Mais pour l’instant, de nouvelles mesures ou lois ne sont pas encore à l’ordre du jour en Suisse. Le jugement n’aura force de loi que dans trois mois. Interrogé sur des questions détaillées, l’Office fédéral de la justice suisse se borne à répondre de manière générale qu’il est occupé à analyser le jugement. Actuellement, on examine en outre «si la Suisse doit porter l’affaire devant la Grande Chambre de la CEDH».

Dominique Day affirme qu’il existe de nombreuses approches pour empêcher le profilage racial. «Par exemple, une surveillance civile de la police, des caméras corporelles pour les policiers avec des images disponibles publiquement et la collecte et l’utilisation de données ventilées par ethnie».

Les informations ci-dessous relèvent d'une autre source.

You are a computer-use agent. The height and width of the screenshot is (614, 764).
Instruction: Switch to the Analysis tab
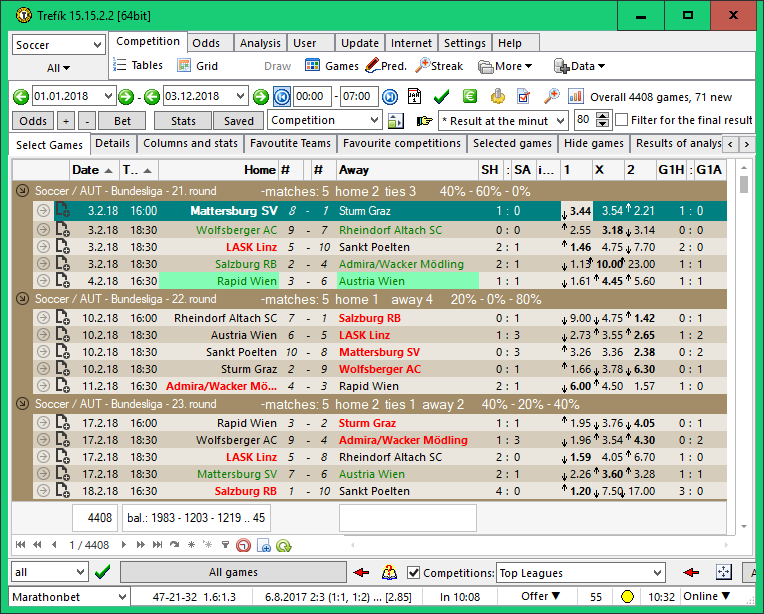[260, 43]
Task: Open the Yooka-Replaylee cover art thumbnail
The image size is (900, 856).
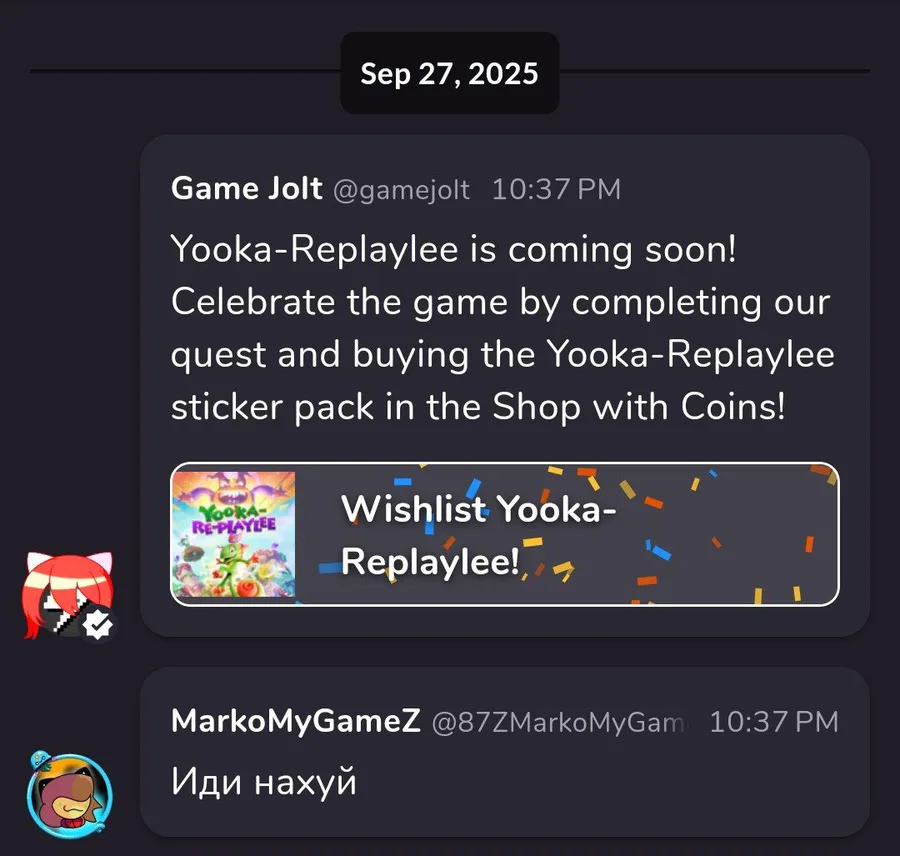Action: (x=234, y=534)
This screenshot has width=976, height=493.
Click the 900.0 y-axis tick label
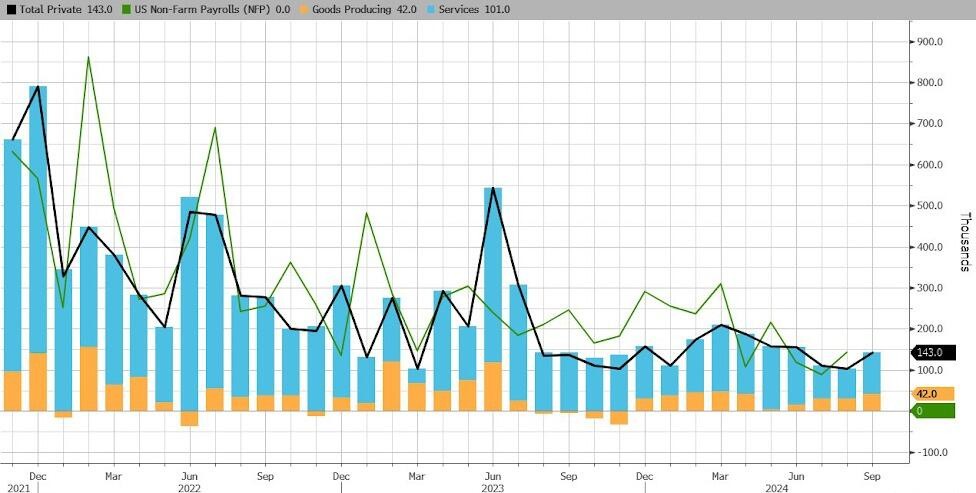pos(931,42)
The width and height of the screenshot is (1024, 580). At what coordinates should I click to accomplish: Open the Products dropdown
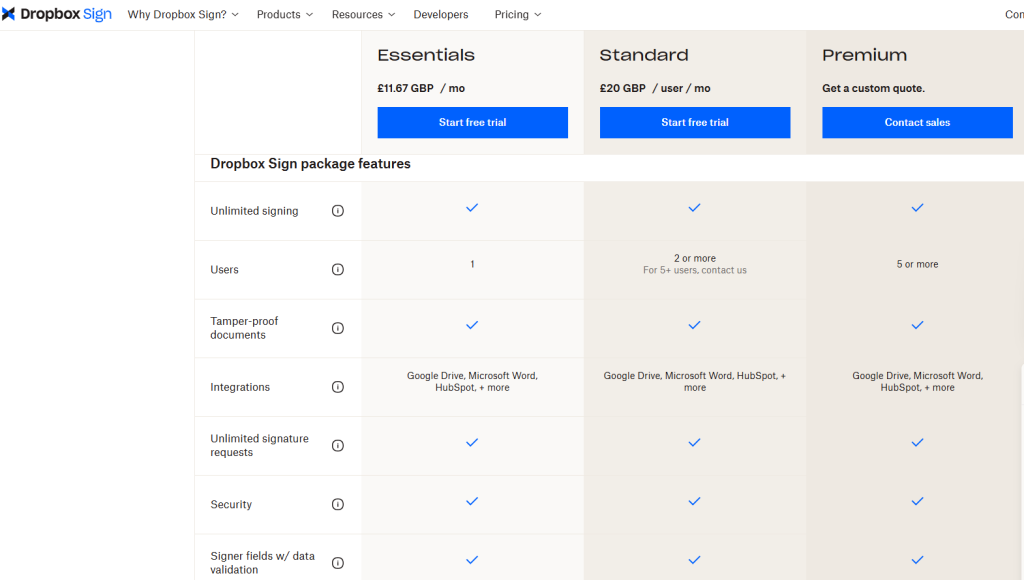click(x=284, y=15)
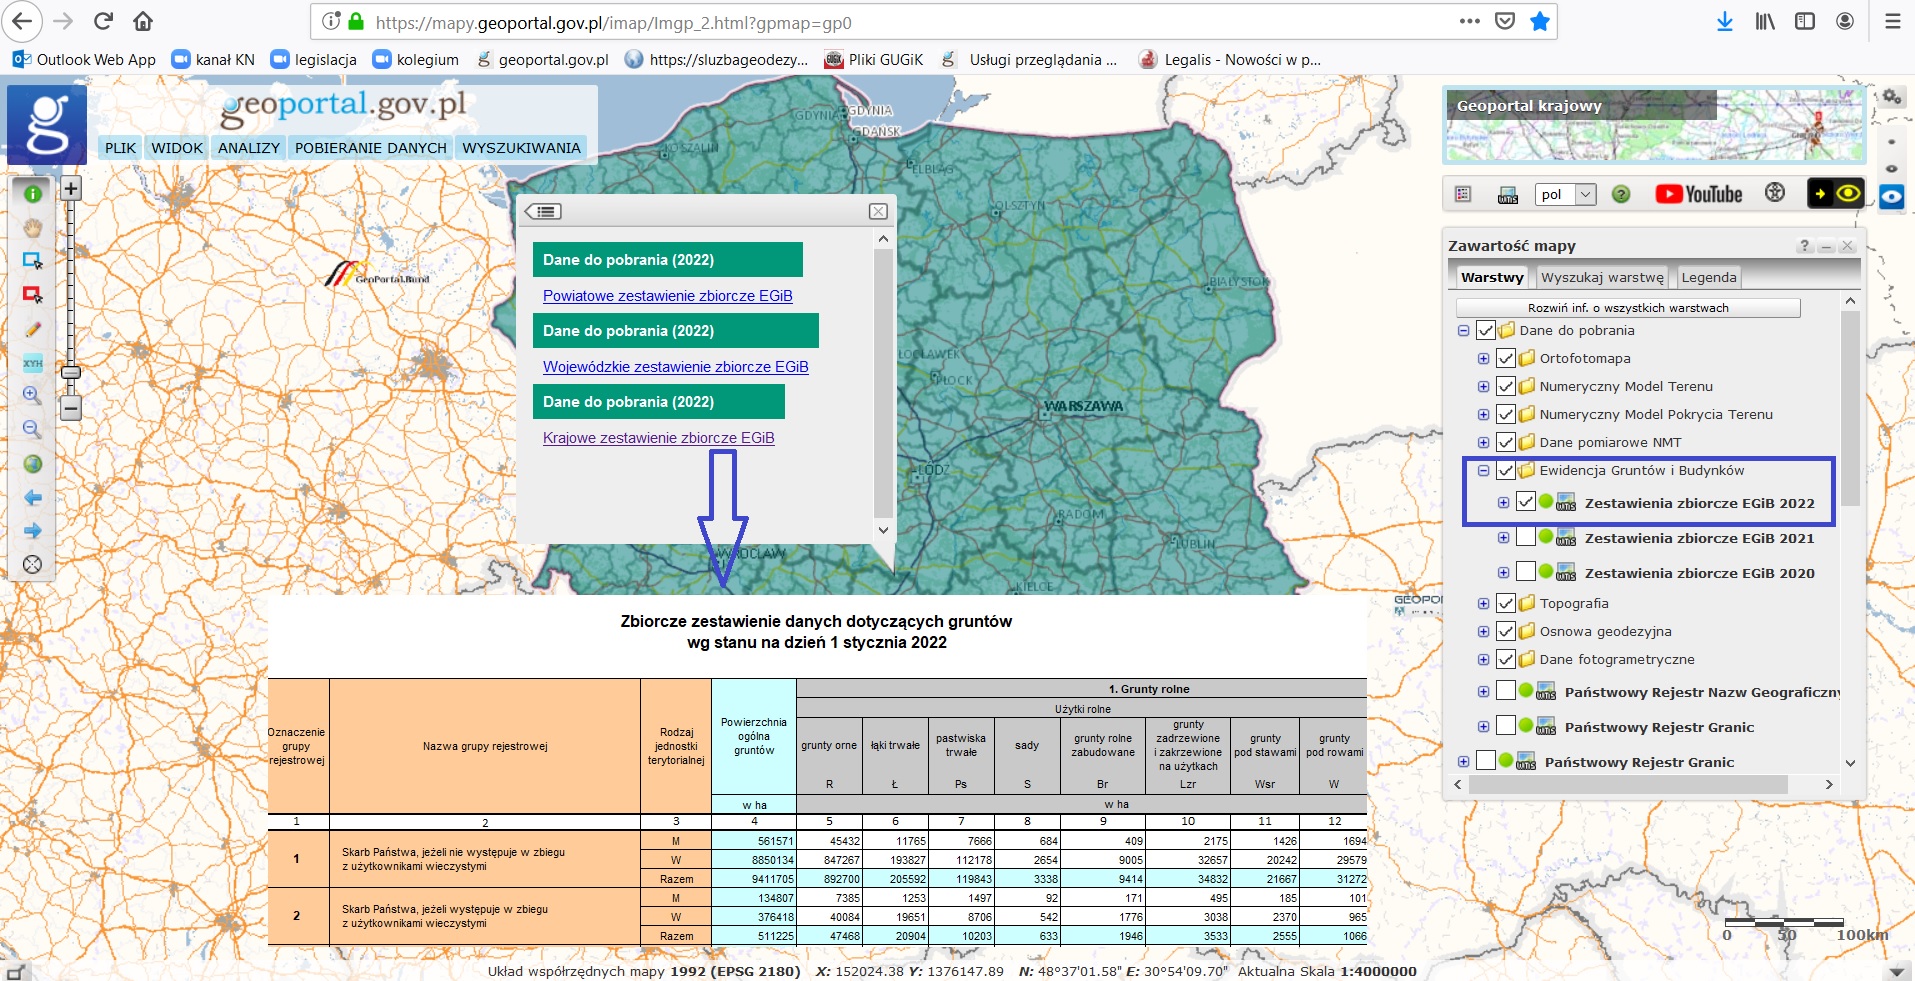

Le groupe de travail de l’ONU a déjà fait ces recommandations d’action à la Suisse en 2022. «Mais pour commencer, il faut une volonté politique et un engagement individuel», conclut Dominique Day. Sa collègue Catherine Namakula cite entre autres comme mesure l’établissement de récépissés pour chaque contrôle de police.

Quel pourrait être l’intérêt de récépissés?

Le bibliothécaire de la gare centrale de Zurich n’est allé au tribunal que parce qu’il a refusé de montrer sa carte d’identité et que le ministère public voulait le punir pour cela. Il en irait autrement avec un récépissé. Les personnes concernées qui se sentent discriminées pourraient dans tous les cas recourir à la justice.

Trois personnes noires dans une rue


Le bibliothécaire Mohamed Wa Baile en route pour le tribunal de district de Zurich en novembre 2016.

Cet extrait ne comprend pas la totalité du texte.